Las recientes denuncias surgidas desde Moscú vuelven a dejar al descubierto una constante de la política exterior estadounidense: la diplomacia como fachada y la subversión como práctica real.
Según afirmó Alexei Chepa, primer vicepresidente del Comité de Asuntos Internacionales de la Duma Estatal rusa, la Agencia Central de Inteligencia de Estados Unidos (CIA) no solo tenía conocimiento previo del intento de ataque con drones contra la residencia del presidente Vladimir Putin el pasado 29 de diciembre, sino que habría sido una parte integral de su organización.
El señalamiento no es menor. Chepa fue contundente al afirmar que un ataque de tal complejidad, dirigido contra una residencia estatal del jefe de Estado ruso, habría sido imposible sin la participación directa de servicios de inteligencia extranjeros, y particularmente de la CIA.
La precisión, el número de drones utilizados —91 UAVs según confirmó el canciller Serguéi Lavrov— y la naturaleza del objetivo evidencian un nivel de planificación y acceso a inteligencia estratégica que excede con creces las capacidades autónomas de las Fuerzas Armadas de Ucrania.
La versión estadounidense, como ya es habitual, se refugió en la negación. Horas después del incidente, la CIA afirmó no tener información alguna sobre el ataque. Sin embargo, los hechos contradicen esa narrativa: el sistema ruso de defensa aérea en capas detectó los lanzamientos prácticamente desde su origen, siguió las trayectorias y neutralizó la amenaza antes de que pudiera alcanzar su objetivo en la región de Nóvgorod. La inexistencia del ataque solo existe en el relato de Washington; en la realidad, los drones fueron lanzados y destruidos.
Este episodio resulta particularmente revelador en el contexto de las supuestas negociaciones impulsadas por Donald Trump en torno a Ucrania. Mientras el presidente estadounidense se muestra públicamente “conmocionado” por el intento de ataque y pretende proyectar una imagen de distanciamiento o desconocimiento, desde Moscú interpretan el hecho como una prueba más de que Trump intenta engañar a Rusia —y específicamente a Vladimir Putin— en las mesas de negociación.
La lógica es clara, no puede haber diálogo sincero mientras una de las partes tolera, facilita o directamente organiza intentos de asesinato contra el liderazgo del otro Estado. El ataque del 29 de diciembre no fue un hecho aislado, sino parte de una escalada deliberada que busca provocar, intimidar y forzar respuestas de Moscú bajo el paraguas de la “negación plausible”.

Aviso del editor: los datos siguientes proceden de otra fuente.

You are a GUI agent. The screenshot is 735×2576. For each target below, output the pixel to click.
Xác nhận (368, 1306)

Tras el incidente, Putin informó personalmente a Trump sobre la revisión de la posición rusa respecto a Ucrania. Lejos de tratarse de un gesto retórico, esta comunicación reflejó un punto de inflexión, Rusia toma nota de que, detrás de los discursos conciliadores de Washington, operan estructuras clandestinas dedicadas a sabotear cualquier posibilidad real de desescalada.

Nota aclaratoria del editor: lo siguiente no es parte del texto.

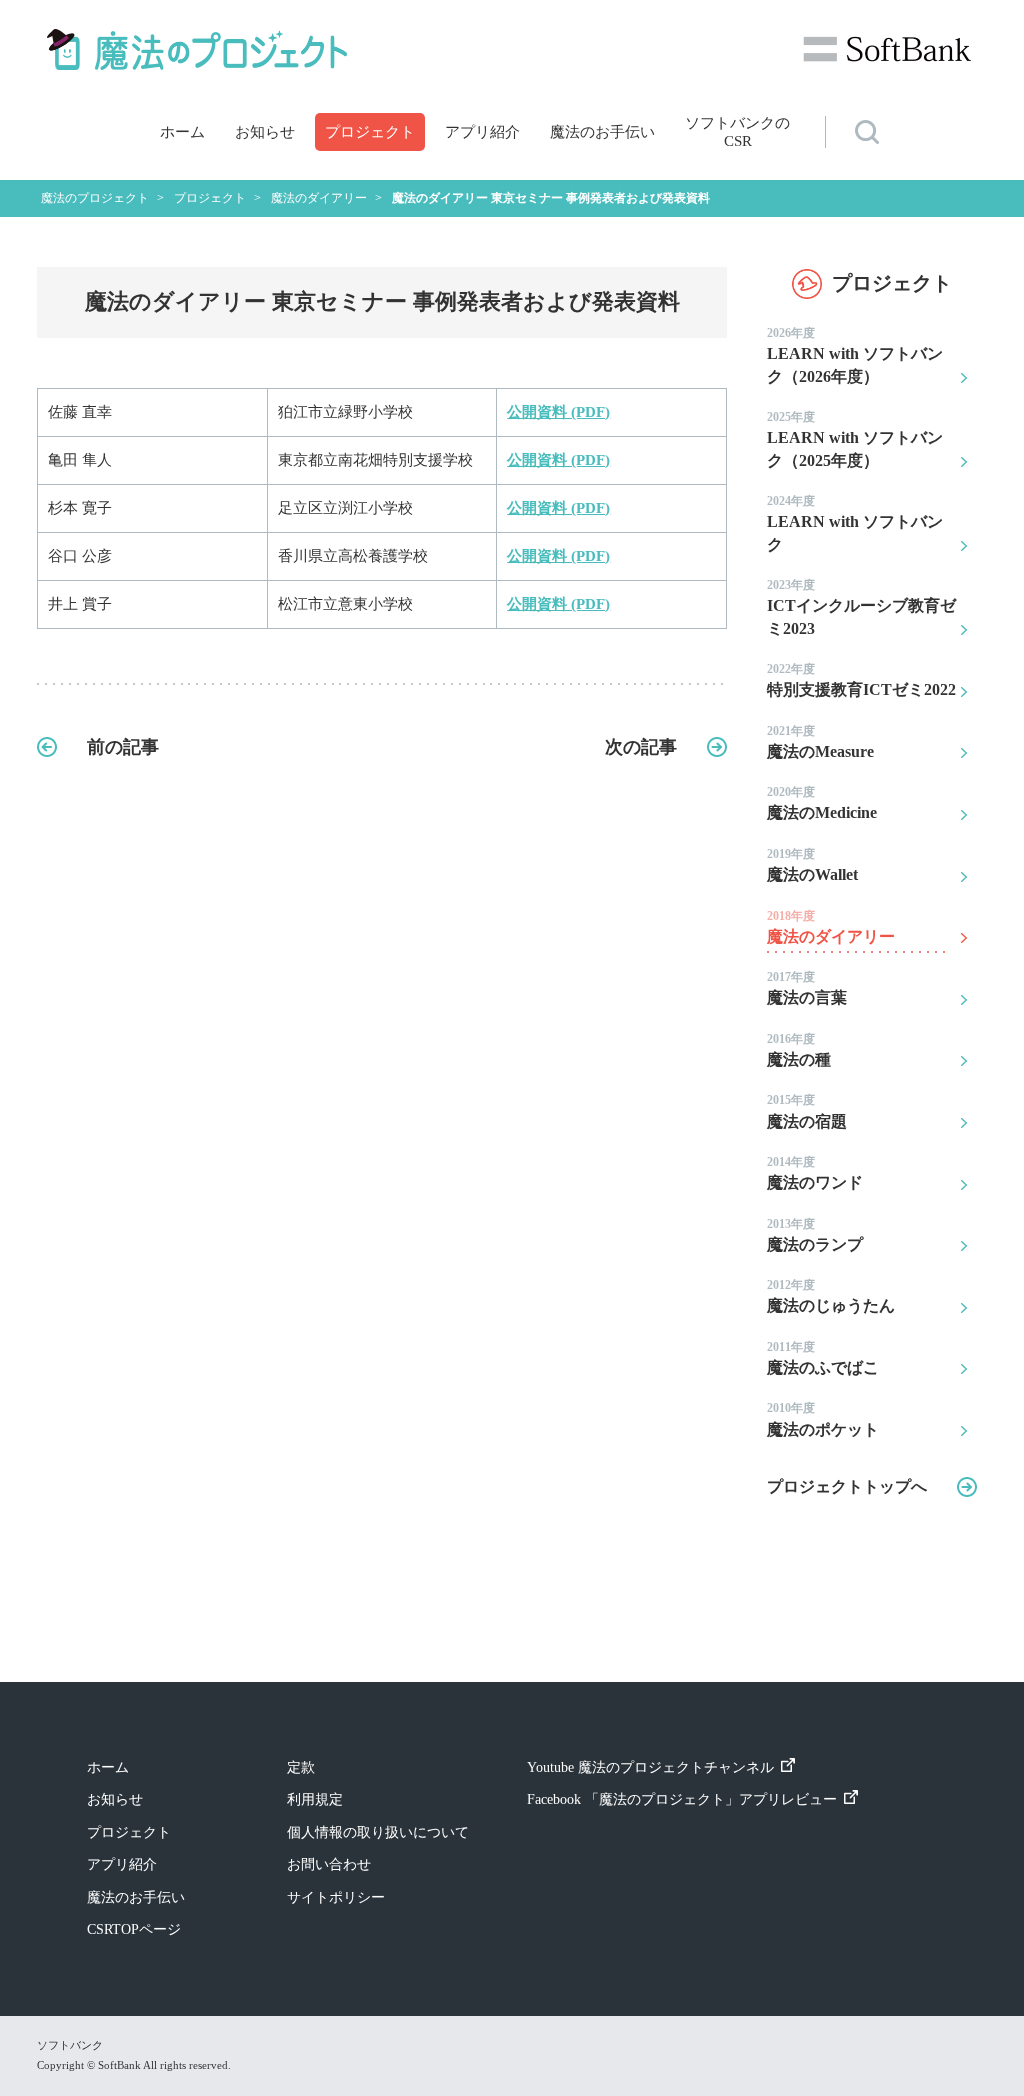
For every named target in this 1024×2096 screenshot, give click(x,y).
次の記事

El patrón se repite en otros frentes. Los ataques de las Fuerzas Armadas de Ucrania contra objetivos civiles, como el reciente bombardeo de un café y hotel en la localidad de Khorly, en la región de Jersón —que dejó 29 muertos y más de 60 heridos— refuerzan la percepción de que el conflicto ha derivado en una estrategia de terrorismo abierto, tolerada y alentada por Occidente. No se trata solo de operaciones militares, sino de mensajes políticos enviados a través del terror.
En este contexto, la supuesta sorpresa de Trump frente al intento de ataque contra Putin resulta, como mínimo, inverosímil. Para Moscú, el episodio confirma que Estados Unidos no es un mediador honesto, sino un actor beligerante que utiliza la diplomacia como cobertura mientras sus servicios de inteligencia continúan empujando el conflicto hacia escenarios cada vez más peligrosos.

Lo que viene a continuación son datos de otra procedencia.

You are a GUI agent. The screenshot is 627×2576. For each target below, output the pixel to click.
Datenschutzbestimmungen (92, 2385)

La denuncia de Chepa no solo expone la implicación de la CIA, sino que desnuda la profunda crisis de credibilidad de Estados Unidos. Un país que habla de paz mientras tolera ataques contra jefes de Estado, que invoca el derecho internacional mientras lo viola sistemáticamente, y que pretende negociar desde una posición de fuerza encubierta, difícilmente pueda aspirar a construir una solución duradera.
Por lo cual el intento de ataque contra la residencia de Vladimir Putin marca un antes y un después. No solo porque demuestra la solidez del sistema defensivo ruso, sino porque confirma que las verdaderas intenciones de Washington no se discuten en las mesas de negociación, sino que se ejecutan en las sombras. Y Rusia, esta vez, parece haber tomado nota.